TASK REQUIREMENTS> Up to and including the line containing "You are a computer-use agent. Image resolution: width=1988", set down each line of the entries below exactly, starting from the first, and leave out the rest.

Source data

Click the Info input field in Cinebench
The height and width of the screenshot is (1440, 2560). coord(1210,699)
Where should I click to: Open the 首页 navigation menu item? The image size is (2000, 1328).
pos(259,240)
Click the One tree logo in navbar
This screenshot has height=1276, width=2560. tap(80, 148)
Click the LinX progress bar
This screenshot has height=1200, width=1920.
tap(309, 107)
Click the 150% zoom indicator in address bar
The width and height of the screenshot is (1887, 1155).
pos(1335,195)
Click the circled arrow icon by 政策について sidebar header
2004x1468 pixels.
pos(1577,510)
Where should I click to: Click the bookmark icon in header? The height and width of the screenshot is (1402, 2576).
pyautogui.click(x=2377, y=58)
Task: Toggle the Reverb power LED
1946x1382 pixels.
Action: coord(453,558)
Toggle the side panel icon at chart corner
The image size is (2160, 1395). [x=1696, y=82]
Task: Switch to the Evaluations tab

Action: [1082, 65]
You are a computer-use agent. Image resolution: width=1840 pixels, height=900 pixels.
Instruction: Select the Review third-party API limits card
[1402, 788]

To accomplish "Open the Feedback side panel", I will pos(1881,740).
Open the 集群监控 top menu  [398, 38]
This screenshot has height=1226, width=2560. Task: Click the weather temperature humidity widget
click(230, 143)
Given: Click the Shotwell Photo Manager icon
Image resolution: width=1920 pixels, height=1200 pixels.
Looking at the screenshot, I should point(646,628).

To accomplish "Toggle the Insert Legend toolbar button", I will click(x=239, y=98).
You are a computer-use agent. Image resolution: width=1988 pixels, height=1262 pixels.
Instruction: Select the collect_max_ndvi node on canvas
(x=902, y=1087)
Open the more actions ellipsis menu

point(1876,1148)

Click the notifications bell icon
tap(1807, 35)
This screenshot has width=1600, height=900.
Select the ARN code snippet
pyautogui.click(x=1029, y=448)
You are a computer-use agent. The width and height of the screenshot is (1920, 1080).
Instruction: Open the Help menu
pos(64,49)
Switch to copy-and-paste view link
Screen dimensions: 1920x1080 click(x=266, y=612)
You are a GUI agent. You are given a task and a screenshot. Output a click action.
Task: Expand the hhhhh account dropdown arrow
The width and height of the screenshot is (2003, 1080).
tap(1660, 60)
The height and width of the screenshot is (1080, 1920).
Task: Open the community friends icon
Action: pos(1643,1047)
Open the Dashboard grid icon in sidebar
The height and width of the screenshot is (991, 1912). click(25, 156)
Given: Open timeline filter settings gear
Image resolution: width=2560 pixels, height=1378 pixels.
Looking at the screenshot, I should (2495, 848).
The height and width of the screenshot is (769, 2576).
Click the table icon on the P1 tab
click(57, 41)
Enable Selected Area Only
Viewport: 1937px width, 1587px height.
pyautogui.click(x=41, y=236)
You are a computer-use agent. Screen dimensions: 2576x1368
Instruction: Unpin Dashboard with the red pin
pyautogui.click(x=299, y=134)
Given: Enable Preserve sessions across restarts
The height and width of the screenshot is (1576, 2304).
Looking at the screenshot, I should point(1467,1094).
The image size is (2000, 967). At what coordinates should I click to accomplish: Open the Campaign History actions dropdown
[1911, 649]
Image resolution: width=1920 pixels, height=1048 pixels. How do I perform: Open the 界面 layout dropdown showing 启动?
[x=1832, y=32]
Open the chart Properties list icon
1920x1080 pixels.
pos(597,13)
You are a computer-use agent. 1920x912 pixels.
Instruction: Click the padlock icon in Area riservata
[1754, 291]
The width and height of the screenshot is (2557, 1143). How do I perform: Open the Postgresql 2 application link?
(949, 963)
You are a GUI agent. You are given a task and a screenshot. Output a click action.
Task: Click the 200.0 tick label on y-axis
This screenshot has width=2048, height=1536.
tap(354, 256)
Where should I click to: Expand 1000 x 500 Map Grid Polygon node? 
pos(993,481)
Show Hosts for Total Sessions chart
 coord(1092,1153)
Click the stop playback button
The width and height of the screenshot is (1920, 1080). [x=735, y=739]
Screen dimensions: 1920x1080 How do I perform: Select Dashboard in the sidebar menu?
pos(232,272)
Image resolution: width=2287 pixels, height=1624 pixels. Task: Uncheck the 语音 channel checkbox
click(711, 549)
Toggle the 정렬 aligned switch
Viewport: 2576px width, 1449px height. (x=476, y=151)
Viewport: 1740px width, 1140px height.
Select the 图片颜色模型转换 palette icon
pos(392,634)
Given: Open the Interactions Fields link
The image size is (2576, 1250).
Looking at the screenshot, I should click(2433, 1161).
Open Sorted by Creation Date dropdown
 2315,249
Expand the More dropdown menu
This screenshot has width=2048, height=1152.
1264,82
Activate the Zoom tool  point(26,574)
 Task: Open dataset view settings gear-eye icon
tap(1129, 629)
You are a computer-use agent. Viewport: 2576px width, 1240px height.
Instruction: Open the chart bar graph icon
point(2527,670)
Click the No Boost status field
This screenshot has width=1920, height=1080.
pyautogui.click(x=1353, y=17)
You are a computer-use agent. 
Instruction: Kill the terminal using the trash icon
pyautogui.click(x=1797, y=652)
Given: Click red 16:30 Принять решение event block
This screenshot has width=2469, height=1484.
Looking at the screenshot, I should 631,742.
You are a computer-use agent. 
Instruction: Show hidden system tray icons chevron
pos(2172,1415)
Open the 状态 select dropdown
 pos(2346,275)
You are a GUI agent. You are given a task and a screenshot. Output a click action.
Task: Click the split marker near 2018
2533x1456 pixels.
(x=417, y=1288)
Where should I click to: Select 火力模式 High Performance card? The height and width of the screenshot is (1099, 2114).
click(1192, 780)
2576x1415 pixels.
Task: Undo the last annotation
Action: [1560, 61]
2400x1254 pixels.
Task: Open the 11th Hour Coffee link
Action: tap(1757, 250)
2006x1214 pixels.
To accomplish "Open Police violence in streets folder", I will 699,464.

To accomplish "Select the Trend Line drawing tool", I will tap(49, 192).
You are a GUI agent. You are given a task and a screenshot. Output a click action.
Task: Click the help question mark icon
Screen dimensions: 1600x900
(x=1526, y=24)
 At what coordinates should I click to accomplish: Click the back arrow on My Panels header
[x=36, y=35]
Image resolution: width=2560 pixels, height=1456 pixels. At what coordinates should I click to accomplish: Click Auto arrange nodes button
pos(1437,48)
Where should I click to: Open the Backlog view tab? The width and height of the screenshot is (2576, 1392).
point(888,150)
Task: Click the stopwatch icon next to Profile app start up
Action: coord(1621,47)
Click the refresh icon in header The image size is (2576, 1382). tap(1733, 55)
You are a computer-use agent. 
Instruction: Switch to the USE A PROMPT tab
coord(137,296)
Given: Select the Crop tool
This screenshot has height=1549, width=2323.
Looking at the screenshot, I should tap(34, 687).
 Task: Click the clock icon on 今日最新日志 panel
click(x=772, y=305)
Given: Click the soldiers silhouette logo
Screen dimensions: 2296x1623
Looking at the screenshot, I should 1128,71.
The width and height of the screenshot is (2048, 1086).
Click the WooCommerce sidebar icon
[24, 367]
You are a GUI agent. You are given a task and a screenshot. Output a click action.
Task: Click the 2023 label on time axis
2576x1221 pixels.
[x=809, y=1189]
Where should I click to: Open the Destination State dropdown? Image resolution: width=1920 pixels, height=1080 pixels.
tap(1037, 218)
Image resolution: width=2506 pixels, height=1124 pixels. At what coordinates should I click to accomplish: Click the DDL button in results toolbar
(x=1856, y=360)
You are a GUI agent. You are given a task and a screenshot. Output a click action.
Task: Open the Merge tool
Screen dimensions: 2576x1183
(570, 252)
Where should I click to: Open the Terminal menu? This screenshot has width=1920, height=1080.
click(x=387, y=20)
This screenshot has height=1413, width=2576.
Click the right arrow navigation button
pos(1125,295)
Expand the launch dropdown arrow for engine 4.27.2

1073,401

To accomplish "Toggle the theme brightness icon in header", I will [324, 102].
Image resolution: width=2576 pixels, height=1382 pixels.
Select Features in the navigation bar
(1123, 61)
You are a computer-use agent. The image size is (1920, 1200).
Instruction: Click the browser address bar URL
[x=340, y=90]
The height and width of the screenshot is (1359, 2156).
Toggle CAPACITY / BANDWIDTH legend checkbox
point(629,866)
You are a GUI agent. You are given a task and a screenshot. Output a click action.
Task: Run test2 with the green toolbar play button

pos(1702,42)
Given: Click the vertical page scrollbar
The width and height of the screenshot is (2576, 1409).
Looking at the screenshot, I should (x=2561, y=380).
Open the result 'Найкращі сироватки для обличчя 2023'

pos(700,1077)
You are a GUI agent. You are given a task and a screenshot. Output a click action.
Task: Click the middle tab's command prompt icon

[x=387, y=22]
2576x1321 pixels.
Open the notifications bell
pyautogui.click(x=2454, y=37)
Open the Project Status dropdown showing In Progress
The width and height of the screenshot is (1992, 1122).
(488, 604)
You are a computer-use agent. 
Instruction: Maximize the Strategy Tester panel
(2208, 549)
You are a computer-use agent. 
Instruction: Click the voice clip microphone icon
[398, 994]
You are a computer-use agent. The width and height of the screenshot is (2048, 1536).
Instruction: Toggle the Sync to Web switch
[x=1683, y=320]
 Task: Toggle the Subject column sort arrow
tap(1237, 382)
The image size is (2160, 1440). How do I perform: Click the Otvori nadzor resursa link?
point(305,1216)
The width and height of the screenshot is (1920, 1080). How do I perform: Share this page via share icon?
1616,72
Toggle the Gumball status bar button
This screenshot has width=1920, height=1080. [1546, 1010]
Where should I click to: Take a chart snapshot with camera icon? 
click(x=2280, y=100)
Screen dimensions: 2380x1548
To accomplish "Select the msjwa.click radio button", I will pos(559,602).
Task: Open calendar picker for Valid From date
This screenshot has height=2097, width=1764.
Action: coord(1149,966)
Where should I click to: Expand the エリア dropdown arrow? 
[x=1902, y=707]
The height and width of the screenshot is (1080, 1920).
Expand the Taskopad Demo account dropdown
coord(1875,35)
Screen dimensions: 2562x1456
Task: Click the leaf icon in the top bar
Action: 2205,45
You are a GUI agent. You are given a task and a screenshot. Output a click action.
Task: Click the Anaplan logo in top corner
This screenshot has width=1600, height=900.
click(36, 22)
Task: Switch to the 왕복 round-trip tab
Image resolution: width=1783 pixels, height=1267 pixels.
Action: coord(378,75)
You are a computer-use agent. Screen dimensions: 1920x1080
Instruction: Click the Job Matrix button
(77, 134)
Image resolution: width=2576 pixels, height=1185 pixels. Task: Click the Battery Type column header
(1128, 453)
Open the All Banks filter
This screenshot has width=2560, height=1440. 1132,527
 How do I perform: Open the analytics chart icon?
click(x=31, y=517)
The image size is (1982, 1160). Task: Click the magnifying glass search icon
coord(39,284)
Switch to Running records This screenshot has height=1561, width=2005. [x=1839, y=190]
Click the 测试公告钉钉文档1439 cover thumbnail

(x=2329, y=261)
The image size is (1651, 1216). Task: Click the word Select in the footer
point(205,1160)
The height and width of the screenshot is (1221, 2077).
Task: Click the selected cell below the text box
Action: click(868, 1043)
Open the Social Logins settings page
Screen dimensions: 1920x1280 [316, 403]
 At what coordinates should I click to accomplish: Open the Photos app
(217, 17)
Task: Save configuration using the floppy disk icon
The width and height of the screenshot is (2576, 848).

OUTPUT FOR THIS TASK>
Click the Info input field in Cinebench
The height and width of the screenshot is (1440, 2560). coord(1210,699)
Where should I click to: Open the 首页 navigation menu item? The image size is (2000, 1328).
pos(259,240)
Click the One tree logo in navbar
This screenshot has height=1276, width=2560. tap(80, 148)
Click the LinX progress bar
This screenshot has height=1200, width=1920.
tap(309, 107)
Click the 150% zoom indicator in address bar
The width and height of the screenshot is (1887, 1155).
pos(1335,195)
Click the circled arrow icon by 政策について sidebar header
2004x1468 pixels.
pos(1577,510)
Where should I click to: Click the bookmark icon in header? The height and width of the screenshot is (1402, 2576).
pyautogui.click(x=2377, y=58)
Task: Toggle the Reverb power LED
1946x1382 pixels.
Action: coord(453,558)
Toggle the side panel icon at chart corner
The image size is (2160, 1395). [x=1696, y=82]
Task: Switch to the Evaluations tab

Action: [1082, 65]
You are a computer-use agent. Image resolution: width=1840 pixels, height=900 pixels.
Instruction: Select the Review third-party API limits card
[1402, 788]

To accomplish "Open the Feedback side panel", I will pos(1881,740).
Open the 集群监控 top menu  [398, 38]
This screenshot has height=1226, width=2560. Task: Click the weather temperature humidity widget
click(230, 143)
Given: Click the Shotwell Photo Manager icon
Image resolution: width=1920 pixels, height=1200 pixels.
Looking at the screenshot, I should point(646,628).

To accomplish "Toggle the Insert Legend toolbar button", I will click(x=239, y=98).
You are a computer-use agent. Image resolution: width=1988 pixels, height=1262 pixels.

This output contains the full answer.